## ПРОВЕРЬТЕ СЕБЯ:
a) Переведите на английский язык следующее предложение из текста об обеде с Толстым: «Толстой полным глотком отпил красное вино».
b) Продолжите текст об обеде с Толстым с того места, где он заканчивается.

## ТЕКСТ УПРАЖНЕНИЯ:

Когда Толстой говорил о параде на Красной площади и о Ворошилове на буланом жеребце, Мария Игнатьевна спросила:
— Если я вас правильно понимаю, Алексей Николаевич, вы считаете, что возрождается русский национализм?
— Нет, нет, не национализм, — поспешно поправил Толстой, — а настоящий патриотизм! А посмотрели бы вы, какие у нас военные ребята! Они никого не боятся, ничего не признают — отчаянные черти! А какая дисциплина в армии — железная! А песни какие поют! Только пьют в России здорово, все пьют! Как двое встретятся — так и намажутся обязательно, хоть водка и дорогая — семь с полтиной, а шампанское пятнадцать рублей.
— А что вы думаете, Алексей Николаевич, может быть — война? Ведь тут нарастает национал-социализм, и это довольно серьезно должно изменить положение на всем Западе? — спросил Миклашевский.
Толстой полным глотком отпил красное вино. И — категорически:
— Нет. Войны не будет. Если будет, то “рейд” без объявления войны. А уж если будет война, то и решится она на Висле. А для Вислы у нас есть специалист — Тухачевский, Ленинградским округом командует. Поседел. Но моложав и крепок. Одно время было покачнулся близостью с Троцким, но потом выправился.
Весь обед Толстой был весел, жовиален, говорил без умолку и все в тоне мажорного советско-патриотического оптимизма. Последним номером — рассказал полуанекдот об актере Ровном.

[Фрагменты из набора данных]
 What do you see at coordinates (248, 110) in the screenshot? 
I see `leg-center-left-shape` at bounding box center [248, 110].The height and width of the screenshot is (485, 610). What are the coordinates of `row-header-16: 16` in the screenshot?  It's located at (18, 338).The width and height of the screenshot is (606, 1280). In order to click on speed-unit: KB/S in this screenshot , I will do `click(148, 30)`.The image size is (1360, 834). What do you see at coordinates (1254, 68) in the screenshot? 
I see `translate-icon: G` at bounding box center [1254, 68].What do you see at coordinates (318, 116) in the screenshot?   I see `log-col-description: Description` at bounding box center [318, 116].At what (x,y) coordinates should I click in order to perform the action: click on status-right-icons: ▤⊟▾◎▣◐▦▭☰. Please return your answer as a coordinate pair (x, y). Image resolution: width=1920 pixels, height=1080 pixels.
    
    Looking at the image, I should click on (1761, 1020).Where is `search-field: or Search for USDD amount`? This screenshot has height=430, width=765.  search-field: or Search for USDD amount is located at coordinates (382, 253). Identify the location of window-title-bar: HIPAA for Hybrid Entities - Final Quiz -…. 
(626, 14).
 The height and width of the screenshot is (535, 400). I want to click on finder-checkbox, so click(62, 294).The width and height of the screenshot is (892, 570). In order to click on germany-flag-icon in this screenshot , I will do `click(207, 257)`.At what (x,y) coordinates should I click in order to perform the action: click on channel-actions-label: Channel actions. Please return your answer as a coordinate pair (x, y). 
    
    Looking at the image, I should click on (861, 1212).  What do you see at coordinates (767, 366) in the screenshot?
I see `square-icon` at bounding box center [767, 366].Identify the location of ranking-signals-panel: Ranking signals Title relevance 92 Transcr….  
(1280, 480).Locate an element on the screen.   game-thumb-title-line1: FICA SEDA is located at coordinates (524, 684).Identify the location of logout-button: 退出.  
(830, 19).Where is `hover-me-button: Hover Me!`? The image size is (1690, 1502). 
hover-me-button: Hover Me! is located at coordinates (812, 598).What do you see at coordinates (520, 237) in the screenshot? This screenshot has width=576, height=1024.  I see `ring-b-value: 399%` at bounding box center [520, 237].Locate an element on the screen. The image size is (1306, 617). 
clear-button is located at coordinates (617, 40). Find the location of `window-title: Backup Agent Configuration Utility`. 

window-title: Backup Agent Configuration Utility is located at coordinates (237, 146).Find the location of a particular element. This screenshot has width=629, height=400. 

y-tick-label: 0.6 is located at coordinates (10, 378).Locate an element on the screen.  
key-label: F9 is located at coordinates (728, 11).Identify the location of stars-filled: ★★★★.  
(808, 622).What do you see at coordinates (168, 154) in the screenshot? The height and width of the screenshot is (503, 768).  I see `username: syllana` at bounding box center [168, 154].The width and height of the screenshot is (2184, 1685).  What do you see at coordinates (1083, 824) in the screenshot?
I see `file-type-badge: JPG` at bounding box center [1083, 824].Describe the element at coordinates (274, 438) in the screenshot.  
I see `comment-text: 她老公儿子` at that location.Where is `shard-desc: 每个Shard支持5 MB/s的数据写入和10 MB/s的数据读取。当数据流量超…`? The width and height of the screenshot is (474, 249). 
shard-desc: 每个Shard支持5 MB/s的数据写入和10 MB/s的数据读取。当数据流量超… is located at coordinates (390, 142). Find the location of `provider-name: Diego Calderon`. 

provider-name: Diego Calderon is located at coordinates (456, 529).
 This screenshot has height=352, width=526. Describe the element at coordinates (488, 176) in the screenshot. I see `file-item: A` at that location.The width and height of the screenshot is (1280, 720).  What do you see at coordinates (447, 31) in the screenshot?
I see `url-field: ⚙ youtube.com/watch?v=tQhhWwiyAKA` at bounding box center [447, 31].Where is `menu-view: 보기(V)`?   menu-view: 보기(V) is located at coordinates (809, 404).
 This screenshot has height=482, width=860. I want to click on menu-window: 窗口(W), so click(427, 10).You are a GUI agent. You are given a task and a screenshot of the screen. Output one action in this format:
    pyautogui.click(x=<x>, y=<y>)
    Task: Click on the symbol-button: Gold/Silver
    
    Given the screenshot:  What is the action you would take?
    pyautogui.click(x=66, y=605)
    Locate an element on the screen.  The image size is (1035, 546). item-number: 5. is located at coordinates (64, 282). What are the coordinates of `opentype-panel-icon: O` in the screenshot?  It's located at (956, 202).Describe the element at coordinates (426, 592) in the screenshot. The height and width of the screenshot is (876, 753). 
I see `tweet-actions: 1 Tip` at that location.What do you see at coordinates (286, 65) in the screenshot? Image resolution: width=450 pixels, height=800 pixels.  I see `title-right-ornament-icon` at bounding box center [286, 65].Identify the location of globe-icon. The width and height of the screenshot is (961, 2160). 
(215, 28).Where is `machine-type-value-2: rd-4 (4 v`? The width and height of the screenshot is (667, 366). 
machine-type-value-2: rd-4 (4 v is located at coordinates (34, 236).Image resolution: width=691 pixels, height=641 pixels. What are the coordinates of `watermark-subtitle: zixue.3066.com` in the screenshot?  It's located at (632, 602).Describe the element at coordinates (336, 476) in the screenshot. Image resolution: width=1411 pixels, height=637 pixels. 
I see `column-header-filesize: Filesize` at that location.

## ОТВЕТЫ К ЗАДАНИЯМ:
a) Tolstoy took a full gulp of red wine.

b)
— В Краснопресненском районе, в театре, заполненном старой рабочей гвардией, видавшей еще 1905 год, в феврале месяце перед представлением актер Ровный (еврей) выступил самотеком с политической речью, желая, вероятно, выдвинуться. Нес он обо всем, и о международном положении, и о пятилетке в четыре года, причем говорил целый час. Рабочие слушали очень уныло. Тогда Ровный стал бросать в зал лозунги: “Долой такой-то загиб и такой-то перегиб, да здравствует мировой пролетариат” и прочее. И наконец кричит: “Да здравствует наш вождь, товарищ… Троцкий!” Это произвело в зале впечатление разорвавшейся бомбы. Поднялся крик, шум, провокация, бросились на сцену. А Ровный присел, бледный и, схватившись за голову, только кричит: “Сталин! Сталин! Сталин!” Оказывается, он попросту оговорился. Вся Москва хохотала над этим. В другой бы раз ему за это не поздоровилось, но тут решили, что с дурака взять? Доложили Кагановичу, тот сказал: “Дурак!” Так и не сделал карьеры товарищ Ровный, а даже наоборот…
Мы засиделись в подвальчике допоздна. За обед Толстой заплатил какой-то астрономический счет. И мы вышли на Унтер ден Линден».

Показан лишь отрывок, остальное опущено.